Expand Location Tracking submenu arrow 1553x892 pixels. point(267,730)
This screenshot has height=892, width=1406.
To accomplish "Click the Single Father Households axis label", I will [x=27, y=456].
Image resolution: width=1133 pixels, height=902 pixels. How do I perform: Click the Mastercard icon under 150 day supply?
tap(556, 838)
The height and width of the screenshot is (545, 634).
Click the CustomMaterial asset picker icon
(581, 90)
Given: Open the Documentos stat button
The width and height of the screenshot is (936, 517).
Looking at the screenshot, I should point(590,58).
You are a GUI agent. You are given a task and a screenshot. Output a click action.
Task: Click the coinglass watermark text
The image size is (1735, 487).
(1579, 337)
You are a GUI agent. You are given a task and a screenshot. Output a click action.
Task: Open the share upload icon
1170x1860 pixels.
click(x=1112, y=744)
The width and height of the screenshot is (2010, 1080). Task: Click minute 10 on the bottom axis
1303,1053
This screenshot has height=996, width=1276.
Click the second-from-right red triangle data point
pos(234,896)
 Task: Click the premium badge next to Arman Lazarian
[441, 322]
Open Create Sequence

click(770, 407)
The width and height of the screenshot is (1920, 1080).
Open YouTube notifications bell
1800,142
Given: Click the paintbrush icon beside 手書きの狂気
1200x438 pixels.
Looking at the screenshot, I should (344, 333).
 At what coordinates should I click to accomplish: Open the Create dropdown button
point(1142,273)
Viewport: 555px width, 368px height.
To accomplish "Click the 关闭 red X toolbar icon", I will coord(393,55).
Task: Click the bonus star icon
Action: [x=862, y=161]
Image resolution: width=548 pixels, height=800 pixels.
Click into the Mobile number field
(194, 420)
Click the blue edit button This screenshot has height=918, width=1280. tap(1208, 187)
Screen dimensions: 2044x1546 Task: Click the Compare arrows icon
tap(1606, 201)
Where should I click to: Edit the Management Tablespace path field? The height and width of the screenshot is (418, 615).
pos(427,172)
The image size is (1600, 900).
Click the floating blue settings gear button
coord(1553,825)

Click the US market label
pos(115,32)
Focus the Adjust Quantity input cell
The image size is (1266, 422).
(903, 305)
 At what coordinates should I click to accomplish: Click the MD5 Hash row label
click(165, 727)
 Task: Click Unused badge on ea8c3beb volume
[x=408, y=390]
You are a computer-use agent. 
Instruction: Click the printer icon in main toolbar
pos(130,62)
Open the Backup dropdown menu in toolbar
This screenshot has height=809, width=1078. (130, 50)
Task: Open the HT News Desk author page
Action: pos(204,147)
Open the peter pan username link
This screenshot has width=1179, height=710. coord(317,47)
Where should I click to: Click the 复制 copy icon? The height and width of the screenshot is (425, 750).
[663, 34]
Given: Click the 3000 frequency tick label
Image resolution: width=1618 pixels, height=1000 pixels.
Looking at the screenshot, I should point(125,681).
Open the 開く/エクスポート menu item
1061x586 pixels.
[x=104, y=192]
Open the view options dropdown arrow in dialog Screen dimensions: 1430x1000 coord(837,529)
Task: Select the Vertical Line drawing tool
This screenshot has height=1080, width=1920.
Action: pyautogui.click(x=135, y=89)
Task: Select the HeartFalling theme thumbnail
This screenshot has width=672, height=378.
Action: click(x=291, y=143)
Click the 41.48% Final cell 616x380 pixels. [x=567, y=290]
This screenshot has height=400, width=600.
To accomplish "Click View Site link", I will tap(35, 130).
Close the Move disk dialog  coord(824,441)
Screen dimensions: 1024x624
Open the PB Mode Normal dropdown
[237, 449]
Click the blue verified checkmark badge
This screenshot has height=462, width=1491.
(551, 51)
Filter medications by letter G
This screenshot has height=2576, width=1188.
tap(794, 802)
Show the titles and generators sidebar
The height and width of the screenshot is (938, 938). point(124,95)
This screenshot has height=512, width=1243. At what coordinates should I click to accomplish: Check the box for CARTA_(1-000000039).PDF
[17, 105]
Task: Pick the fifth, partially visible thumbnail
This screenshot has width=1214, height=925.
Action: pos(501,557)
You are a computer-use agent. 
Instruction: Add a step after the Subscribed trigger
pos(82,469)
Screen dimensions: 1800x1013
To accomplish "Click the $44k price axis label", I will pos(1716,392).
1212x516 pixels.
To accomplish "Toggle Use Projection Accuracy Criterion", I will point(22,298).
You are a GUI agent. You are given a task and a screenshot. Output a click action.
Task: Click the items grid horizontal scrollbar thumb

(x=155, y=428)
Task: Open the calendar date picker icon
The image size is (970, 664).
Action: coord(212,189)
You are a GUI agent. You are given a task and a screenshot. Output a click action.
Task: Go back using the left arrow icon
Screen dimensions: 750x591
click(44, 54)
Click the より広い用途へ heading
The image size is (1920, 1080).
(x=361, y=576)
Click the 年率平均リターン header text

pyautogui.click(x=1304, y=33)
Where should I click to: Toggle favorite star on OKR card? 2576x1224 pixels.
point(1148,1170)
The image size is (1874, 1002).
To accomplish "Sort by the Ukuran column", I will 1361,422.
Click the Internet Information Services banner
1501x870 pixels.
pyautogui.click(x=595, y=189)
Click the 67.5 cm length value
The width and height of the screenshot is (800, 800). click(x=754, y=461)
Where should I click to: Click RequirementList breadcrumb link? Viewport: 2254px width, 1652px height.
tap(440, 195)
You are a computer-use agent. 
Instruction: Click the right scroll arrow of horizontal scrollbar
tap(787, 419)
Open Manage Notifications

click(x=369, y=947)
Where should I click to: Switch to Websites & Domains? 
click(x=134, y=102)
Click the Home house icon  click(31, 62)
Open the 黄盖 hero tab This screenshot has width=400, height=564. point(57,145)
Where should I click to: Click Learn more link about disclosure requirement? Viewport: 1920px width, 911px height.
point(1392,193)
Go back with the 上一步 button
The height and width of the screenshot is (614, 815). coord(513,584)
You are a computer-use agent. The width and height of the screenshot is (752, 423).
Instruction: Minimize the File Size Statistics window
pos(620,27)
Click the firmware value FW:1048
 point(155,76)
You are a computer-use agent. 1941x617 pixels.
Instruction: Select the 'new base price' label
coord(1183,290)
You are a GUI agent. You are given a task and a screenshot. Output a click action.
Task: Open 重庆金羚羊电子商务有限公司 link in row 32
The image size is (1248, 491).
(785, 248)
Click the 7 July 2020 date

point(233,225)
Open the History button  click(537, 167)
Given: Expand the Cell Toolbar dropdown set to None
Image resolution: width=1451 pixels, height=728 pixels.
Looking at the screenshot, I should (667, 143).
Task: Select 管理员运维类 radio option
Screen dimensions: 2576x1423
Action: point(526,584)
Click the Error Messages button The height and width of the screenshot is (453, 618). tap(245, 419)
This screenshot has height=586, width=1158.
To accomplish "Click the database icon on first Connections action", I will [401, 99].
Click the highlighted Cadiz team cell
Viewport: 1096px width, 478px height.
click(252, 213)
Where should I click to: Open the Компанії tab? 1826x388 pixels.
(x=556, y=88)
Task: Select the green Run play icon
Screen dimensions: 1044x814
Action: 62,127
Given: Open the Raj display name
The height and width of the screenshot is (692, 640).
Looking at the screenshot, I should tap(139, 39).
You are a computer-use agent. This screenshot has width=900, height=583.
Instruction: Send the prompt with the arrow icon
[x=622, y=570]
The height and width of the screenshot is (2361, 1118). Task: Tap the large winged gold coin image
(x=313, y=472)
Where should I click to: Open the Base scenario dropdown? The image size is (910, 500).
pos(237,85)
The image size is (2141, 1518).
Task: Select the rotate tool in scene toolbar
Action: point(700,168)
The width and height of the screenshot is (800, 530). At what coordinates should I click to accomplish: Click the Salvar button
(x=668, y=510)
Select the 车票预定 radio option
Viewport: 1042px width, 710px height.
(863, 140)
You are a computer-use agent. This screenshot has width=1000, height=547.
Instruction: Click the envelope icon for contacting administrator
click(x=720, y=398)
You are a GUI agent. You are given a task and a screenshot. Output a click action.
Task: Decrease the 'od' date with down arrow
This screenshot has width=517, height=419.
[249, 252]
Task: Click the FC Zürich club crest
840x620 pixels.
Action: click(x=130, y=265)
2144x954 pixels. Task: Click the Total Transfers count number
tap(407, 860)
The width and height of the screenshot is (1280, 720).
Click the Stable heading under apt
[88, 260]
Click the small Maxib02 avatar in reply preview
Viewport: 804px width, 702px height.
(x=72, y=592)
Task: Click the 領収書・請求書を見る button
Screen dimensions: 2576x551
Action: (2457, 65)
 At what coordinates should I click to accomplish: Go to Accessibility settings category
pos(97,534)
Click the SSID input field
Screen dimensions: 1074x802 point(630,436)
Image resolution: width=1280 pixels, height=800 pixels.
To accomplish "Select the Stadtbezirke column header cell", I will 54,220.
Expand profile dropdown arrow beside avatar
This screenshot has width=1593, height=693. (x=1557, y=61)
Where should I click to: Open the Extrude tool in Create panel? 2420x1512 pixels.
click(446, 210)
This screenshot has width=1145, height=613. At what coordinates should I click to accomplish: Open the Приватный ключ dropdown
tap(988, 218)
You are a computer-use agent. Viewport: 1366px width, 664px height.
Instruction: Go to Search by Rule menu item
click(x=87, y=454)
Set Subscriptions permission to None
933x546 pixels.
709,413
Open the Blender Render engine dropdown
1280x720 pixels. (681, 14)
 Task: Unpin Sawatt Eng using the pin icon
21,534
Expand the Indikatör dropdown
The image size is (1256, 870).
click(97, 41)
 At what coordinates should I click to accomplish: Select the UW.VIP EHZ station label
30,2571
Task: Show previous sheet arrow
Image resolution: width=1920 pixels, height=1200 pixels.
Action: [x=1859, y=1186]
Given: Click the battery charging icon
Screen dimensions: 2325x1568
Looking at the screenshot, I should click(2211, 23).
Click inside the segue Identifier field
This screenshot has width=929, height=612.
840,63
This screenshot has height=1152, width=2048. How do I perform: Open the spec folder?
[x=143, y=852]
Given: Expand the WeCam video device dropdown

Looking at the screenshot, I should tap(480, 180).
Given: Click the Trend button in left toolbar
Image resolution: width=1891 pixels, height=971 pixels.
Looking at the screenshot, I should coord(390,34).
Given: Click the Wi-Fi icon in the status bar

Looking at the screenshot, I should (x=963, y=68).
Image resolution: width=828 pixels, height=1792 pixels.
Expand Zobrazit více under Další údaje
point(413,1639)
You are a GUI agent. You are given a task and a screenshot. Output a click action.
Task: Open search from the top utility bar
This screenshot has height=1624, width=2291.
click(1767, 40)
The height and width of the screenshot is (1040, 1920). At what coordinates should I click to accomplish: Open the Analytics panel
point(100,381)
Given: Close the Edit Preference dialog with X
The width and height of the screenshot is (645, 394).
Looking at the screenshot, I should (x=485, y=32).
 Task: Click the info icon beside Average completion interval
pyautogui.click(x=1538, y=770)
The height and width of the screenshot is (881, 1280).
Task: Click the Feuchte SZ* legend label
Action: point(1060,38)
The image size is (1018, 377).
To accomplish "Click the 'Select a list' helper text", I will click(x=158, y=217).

#### [WRITTEN INSTRUCTION]
How many lines of the entries above contain the string "settings"? Reply with the number only.

#### [RESPONSE TO THE EXERCISE]
2